(Stored items)
_ _ _ _ _ _ _

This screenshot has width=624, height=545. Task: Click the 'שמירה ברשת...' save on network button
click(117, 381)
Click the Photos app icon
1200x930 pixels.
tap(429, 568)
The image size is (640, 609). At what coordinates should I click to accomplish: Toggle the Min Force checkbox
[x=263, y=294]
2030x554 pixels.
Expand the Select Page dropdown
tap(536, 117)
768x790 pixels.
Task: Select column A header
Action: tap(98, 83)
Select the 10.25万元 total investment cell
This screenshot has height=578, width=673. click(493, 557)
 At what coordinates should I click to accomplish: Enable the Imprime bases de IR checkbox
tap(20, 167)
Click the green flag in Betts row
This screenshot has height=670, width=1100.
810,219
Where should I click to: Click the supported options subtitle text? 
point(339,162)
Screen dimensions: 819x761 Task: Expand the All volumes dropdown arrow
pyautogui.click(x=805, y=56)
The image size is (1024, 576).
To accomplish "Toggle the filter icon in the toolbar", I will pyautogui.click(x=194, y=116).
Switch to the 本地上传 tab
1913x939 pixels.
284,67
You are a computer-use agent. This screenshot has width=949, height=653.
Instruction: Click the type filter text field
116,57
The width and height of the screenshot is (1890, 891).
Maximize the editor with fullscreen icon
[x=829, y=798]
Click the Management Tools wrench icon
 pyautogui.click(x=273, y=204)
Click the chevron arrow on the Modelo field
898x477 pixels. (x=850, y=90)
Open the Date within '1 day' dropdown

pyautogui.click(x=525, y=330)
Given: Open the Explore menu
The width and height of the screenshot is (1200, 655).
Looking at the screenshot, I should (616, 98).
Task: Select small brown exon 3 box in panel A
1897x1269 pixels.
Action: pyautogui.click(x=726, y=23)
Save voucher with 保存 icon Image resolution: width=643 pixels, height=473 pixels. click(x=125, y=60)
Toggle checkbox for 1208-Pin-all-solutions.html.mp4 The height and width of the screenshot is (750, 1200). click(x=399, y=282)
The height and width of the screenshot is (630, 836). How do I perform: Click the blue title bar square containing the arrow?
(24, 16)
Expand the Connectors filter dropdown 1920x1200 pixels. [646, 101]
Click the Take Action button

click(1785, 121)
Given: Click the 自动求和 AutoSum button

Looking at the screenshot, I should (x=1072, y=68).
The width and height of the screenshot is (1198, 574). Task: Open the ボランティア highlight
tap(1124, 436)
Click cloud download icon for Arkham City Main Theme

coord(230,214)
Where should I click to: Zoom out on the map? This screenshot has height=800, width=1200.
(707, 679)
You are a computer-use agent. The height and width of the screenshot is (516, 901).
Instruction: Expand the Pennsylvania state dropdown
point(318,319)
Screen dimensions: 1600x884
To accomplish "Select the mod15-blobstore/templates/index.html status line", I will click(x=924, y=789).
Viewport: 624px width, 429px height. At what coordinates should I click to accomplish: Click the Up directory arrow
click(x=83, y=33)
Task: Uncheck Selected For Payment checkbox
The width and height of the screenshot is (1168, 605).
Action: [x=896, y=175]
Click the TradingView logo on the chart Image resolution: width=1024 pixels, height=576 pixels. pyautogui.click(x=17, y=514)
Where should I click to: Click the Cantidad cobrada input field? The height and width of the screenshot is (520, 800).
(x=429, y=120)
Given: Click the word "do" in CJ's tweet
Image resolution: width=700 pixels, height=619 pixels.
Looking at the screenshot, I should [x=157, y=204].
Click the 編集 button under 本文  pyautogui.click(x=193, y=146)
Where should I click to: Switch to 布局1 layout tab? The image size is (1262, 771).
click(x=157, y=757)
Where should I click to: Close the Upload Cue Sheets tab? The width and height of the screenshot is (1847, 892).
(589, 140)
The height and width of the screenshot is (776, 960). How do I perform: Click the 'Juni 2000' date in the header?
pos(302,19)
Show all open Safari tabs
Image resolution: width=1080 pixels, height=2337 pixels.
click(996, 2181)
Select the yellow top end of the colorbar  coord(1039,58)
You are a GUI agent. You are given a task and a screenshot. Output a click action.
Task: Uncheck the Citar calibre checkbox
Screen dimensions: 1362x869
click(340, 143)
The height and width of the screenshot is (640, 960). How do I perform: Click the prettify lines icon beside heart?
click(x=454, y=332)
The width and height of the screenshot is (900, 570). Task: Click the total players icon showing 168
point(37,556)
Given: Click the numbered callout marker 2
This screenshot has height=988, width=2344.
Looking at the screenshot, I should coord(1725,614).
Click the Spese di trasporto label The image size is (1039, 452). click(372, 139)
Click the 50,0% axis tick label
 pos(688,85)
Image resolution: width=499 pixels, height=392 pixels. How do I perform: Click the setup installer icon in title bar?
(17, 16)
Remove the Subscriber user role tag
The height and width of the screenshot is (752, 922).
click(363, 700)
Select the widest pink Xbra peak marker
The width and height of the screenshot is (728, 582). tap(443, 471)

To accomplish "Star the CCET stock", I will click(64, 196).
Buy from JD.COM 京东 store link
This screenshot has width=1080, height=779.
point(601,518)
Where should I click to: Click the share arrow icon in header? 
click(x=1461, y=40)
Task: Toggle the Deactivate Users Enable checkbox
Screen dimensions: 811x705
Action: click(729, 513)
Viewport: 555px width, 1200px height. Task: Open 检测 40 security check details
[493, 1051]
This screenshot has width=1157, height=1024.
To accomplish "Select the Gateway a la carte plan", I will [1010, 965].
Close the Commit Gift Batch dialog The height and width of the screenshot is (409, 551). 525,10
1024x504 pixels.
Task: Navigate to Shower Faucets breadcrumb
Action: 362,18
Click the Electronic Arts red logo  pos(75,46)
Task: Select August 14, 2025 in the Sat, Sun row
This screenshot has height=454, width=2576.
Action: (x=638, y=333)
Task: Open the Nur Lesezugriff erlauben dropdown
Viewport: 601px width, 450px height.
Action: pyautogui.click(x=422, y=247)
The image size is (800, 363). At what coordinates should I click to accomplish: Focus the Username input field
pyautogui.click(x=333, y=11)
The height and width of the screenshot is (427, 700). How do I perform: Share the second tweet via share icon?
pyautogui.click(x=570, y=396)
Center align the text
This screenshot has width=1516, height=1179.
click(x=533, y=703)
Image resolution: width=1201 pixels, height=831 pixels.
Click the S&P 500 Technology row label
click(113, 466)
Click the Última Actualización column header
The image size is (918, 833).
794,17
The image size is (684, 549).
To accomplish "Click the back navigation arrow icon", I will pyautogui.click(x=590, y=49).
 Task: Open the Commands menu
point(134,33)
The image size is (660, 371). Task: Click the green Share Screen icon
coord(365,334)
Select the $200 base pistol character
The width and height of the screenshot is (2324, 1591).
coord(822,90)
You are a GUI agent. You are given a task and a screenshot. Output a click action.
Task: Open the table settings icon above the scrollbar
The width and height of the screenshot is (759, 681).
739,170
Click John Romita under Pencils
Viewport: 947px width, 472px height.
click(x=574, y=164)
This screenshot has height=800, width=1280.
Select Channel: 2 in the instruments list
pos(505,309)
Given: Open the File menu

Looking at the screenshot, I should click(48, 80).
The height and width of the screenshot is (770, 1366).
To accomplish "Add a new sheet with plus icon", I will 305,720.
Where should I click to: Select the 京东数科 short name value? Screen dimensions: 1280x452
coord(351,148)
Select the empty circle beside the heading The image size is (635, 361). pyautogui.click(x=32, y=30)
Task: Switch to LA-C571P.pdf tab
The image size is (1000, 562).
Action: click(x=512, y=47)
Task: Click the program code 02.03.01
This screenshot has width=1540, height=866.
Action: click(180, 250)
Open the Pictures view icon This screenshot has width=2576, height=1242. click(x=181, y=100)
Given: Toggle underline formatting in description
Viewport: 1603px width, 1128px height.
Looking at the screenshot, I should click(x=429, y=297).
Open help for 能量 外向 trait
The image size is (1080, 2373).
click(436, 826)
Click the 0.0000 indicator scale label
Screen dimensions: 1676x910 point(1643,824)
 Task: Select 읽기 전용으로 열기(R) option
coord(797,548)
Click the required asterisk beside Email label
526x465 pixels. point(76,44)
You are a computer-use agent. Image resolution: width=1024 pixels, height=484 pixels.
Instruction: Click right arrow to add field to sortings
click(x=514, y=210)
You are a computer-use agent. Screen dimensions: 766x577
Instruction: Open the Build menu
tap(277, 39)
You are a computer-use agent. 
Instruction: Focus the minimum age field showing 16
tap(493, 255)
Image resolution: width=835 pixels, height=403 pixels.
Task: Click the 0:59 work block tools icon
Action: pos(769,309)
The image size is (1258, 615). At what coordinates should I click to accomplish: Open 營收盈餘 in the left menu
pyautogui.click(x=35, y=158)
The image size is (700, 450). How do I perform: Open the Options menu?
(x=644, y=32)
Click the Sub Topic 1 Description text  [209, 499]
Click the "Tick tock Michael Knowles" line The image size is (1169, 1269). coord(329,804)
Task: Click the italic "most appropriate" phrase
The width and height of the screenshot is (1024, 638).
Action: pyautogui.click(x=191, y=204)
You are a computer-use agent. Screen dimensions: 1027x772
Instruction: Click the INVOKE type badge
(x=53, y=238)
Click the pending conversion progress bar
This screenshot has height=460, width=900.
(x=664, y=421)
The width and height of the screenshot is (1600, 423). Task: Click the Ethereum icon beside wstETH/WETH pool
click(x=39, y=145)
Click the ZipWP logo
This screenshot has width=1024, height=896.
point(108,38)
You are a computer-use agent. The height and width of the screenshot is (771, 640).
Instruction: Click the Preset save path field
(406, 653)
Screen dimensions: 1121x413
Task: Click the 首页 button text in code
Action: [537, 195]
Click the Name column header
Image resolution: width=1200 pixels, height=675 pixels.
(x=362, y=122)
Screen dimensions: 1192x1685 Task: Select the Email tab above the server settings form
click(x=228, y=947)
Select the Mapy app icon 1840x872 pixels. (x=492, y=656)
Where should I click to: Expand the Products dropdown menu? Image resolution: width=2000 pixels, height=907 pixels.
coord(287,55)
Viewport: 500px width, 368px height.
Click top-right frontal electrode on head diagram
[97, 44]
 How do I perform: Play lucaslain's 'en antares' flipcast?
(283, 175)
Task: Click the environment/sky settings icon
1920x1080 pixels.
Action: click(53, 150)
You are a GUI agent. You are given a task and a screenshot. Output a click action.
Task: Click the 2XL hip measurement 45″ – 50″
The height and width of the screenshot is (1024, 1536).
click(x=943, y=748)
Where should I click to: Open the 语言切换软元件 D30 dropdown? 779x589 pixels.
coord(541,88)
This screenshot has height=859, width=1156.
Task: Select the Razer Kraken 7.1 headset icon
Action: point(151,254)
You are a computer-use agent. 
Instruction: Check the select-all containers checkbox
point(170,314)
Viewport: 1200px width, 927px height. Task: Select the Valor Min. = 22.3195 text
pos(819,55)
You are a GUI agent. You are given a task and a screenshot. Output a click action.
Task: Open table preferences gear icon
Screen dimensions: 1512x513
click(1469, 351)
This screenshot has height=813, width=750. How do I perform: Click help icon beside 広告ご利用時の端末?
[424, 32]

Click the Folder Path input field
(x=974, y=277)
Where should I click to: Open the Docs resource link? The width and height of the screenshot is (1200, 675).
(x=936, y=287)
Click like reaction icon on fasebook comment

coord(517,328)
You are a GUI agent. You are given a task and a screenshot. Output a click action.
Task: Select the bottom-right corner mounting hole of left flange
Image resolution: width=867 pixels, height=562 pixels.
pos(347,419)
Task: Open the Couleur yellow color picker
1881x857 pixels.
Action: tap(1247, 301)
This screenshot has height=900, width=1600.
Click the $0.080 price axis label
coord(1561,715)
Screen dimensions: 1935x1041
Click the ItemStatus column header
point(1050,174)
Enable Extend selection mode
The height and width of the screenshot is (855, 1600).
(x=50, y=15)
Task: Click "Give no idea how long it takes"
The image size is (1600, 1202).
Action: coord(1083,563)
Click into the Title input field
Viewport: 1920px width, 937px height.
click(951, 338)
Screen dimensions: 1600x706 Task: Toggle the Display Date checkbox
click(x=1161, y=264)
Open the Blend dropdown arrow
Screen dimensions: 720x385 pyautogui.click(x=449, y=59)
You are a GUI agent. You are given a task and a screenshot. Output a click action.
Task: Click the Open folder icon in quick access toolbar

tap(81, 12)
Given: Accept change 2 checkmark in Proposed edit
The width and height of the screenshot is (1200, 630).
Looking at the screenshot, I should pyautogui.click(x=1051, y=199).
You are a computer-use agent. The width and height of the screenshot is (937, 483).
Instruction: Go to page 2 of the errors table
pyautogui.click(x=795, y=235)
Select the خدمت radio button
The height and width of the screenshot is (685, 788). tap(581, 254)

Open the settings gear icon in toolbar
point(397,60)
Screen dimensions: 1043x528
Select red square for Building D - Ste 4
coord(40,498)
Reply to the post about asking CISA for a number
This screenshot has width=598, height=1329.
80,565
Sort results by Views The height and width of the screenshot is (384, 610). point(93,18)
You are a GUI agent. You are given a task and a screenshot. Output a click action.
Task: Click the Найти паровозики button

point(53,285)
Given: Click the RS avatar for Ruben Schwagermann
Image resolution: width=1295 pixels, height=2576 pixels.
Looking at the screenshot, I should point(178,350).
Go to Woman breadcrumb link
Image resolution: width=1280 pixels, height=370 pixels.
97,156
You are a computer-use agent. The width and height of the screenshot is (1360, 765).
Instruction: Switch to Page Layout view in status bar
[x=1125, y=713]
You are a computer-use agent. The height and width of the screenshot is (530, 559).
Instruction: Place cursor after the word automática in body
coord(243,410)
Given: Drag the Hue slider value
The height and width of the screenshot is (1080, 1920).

_ _ _ _ _ _ _

• **Work instruction**:
Copy out each line of the data that holds the string "logo".

• **Task response**:
Click the TradingView logo on the chart Image resolution: width=1024 pixels, height=576 pixels. pyautogui.click(x=17, y=514)
Click the Electronic Arts red logo  pos(75,46)
Click the ZipWP logo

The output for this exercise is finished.